What you have to do: Look through the entries. Copy each line that has the word "accomplish".

Records supplied:
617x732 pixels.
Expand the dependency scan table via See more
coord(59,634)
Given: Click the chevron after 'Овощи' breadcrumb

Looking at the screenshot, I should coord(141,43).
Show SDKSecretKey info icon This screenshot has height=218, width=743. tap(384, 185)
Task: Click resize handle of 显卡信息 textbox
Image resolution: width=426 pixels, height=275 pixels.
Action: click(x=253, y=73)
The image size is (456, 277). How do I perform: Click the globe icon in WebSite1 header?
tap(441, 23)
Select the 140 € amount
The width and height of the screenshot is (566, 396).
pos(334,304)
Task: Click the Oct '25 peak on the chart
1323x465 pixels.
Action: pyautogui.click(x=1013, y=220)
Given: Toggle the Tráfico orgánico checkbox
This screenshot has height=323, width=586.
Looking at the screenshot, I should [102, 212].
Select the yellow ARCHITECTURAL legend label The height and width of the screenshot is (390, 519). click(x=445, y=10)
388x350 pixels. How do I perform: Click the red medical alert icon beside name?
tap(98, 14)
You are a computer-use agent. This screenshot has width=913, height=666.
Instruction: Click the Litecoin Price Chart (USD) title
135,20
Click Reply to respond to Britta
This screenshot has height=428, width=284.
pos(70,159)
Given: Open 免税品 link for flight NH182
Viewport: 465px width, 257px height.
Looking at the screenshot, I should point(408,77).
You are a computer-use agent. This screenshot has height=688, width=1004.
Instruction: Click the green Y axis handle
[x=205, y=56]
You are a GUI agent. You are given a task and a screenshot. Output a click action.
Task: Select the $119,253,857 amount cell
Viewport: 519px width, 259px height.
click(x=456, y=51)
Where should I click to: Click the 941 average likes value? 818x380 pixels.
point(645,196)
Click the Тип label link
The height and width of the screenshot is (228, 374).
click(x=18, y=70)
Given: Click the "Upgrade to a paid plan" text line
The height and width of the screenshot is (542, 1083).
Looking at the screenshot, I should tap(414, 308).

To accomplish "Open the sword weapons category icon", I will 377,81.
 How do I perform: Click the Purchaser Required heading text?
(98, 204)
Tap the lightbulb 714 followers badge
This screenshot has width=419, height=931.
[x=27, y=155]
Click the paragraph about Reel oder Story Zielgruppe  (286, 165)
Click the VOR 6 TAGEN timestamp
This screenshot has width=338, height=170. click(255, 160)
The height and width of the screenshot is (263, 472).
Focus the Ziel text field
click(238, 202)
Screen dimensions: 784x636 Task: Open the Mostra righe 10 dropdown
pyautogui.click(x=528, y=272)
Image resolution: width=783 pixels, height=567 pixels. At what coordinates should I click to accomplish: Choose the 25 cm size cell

Output for this exercise:
To accomplish "Open the sword weapons category icon", I will 377,81.
Image resolution: width=783 pixels, height=567 pixels. At what coordinates should I click to accomplish: Choose the 25 cm size cell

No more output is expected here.